Print every record exactly, but leave out the pictures.

■ **Records drawn from a dataset**:
------------------------------------------------------------------------

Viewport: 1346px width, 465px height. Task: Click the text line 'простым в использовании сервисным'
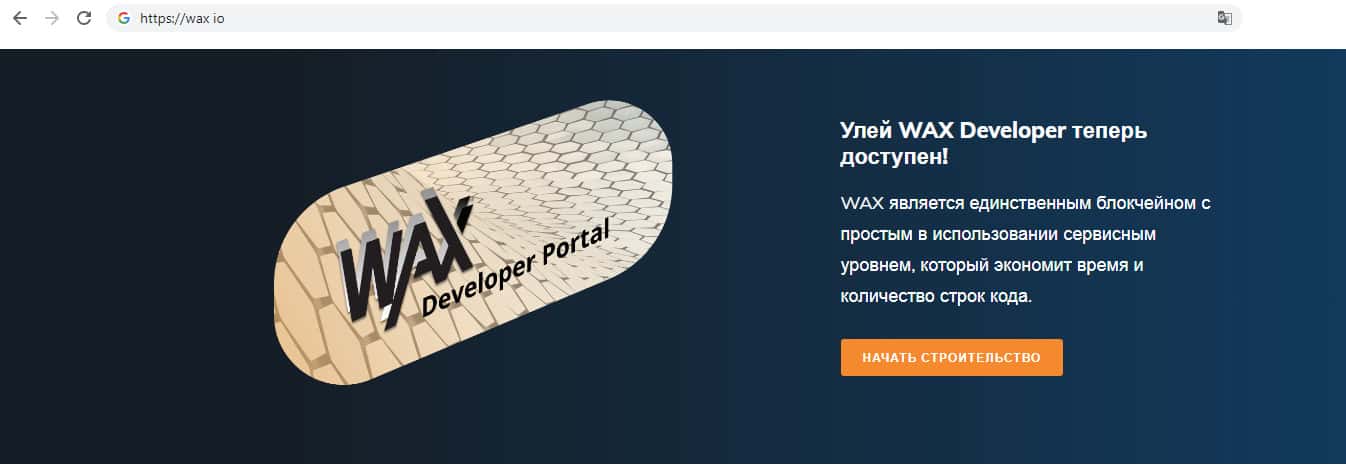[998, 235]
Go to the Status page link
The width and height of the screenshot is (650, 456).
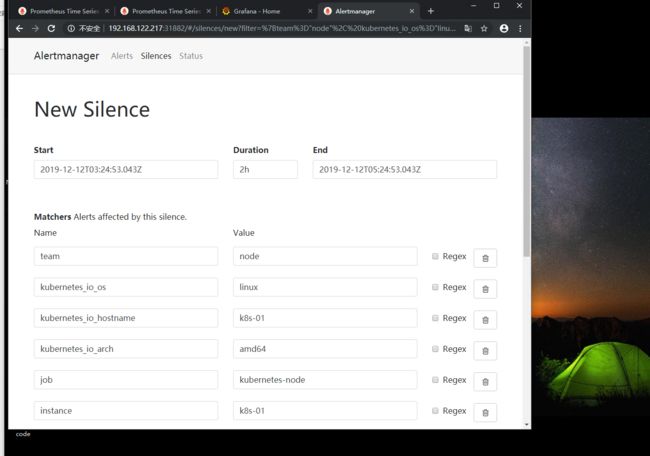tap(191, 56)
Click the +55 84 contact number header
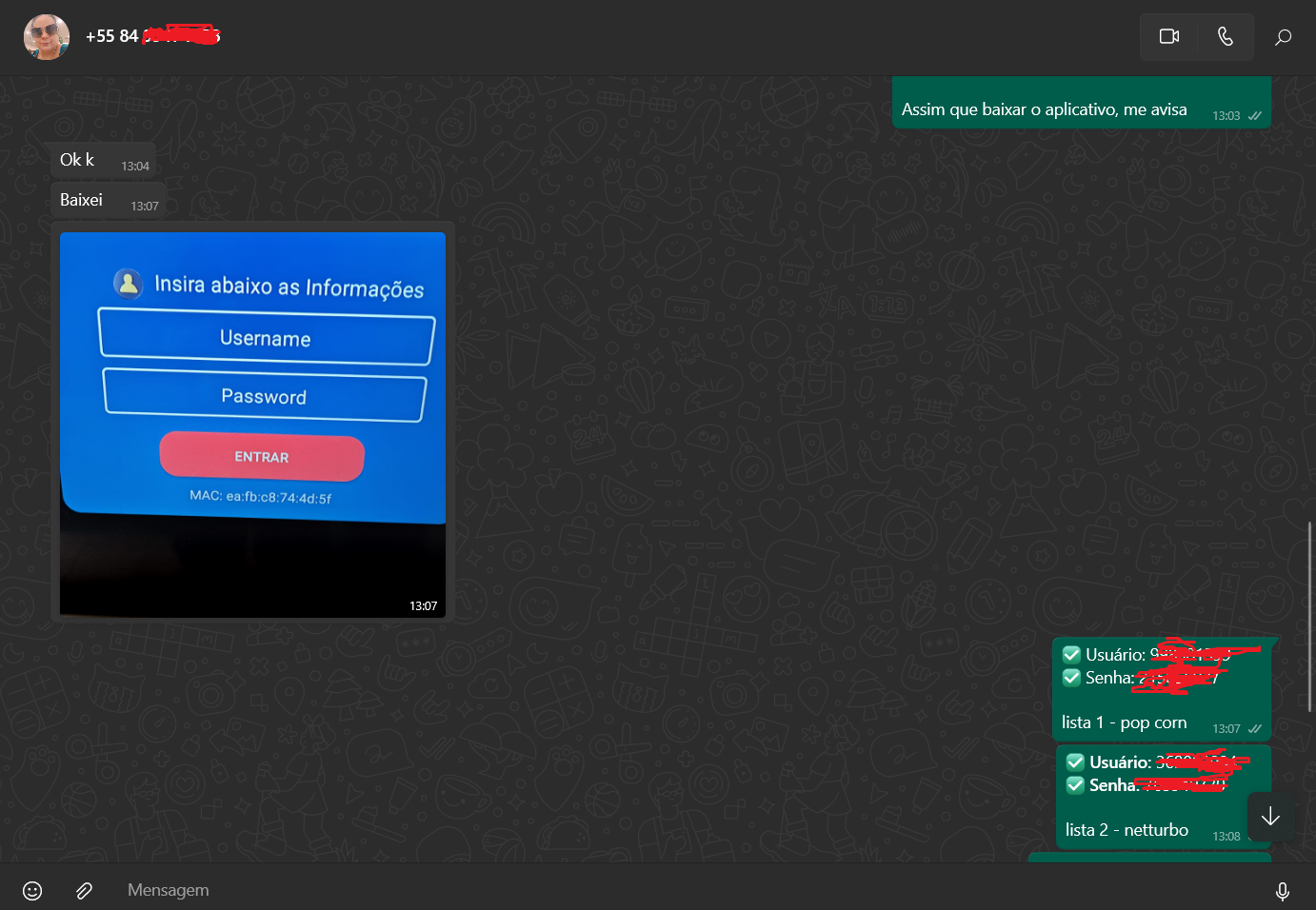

------------------------------------------------------------------------

■ **Solution for this task**:
Viewport: 1346px width, 465px height. Task: Click the text line 'простым в использовании сервисным'
[998, 235]
Go to the Status page link
The width and height of the screenshot is (650, 456).
tap(191, 56)
Click the +55 84 contact number header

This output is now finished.